[Dataset content]
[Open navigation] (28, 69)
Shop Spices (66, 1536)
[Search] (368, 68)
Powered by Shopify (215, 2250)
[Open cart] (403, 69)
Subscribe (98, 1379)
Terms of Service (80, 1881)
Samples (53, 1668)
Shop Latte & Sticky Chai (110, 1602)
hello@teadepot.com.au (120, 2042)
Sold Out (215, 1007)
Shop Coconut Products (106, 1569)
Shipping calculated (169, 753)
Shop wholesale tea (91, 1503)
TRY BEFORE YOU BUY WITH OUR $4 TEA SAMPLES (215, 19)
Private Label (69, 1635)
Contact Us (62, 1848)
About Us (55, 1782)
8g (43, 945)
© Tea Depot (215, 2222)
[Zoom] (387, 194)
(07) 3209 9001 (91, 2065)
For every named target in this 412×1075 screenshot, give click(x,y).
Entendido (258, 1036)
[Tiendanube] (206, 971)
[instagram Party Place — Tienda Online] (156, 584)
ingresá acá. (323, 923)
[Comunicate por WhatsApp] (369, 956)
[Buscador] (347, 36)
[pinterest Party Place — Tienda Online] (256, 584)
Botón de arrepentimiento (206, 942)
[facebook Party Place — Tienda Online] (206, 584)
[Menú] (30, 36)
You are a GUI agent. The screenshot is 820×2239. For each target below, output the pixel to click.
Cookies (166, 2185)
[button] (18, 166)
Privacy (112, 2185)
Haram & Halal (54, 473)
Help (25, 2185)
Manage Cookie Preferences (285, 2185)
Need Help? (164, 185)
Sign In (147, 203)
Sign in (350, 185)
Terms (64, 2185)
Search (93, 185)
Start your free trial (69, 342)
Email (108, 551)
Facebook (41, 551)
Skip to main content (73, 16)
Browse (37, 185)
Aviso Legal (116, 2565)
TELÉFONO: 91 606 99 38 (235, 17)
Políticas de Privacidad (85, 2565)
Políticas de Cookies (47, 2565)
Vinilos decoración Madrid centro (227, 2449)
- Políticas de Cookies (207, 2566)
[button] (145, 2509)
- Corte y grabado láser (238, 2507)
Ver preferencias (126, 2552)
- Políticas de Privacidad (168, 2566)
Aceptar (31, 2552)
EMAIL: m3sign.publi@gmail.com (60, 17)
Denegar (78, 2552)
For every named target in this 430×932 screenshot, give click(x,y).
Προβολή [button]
[/Dataset content]
→ **Task prompt**:
Where the line containing "Facebook (41, 551)" appears, begin a word-for-word copy and carry it through the last line of the listing, leaving out all other lines.

→ **Answer to the exercise**:
Facebook (41, 551)
Skip to main content (73, 16)
Browse (37, 185)
Aviso Legal (116, 2565)
TELÉFONO: 91 606 99 38 (235, 17)
Políticas de Privacidad (85, 2565)
Políticas de Cookies (47, 2565)
Vinilos decoración Madrid centro (227, 2449)
- Políticas de Cookies (207, 2566)
[button] (145, 2509)
- Corte y grabado láser (238, 2507)
Ver preferencias (126, 2552)
- Políticas de Privacidad (168, 2566)
Aceptar (31, 2552)
EMAIL: m3sign.publi@gmail.com (60, 17)
Denegar (78, 2552)
For every named target in this 430×932 screenshot, give click(x,y).
Προβολή [button]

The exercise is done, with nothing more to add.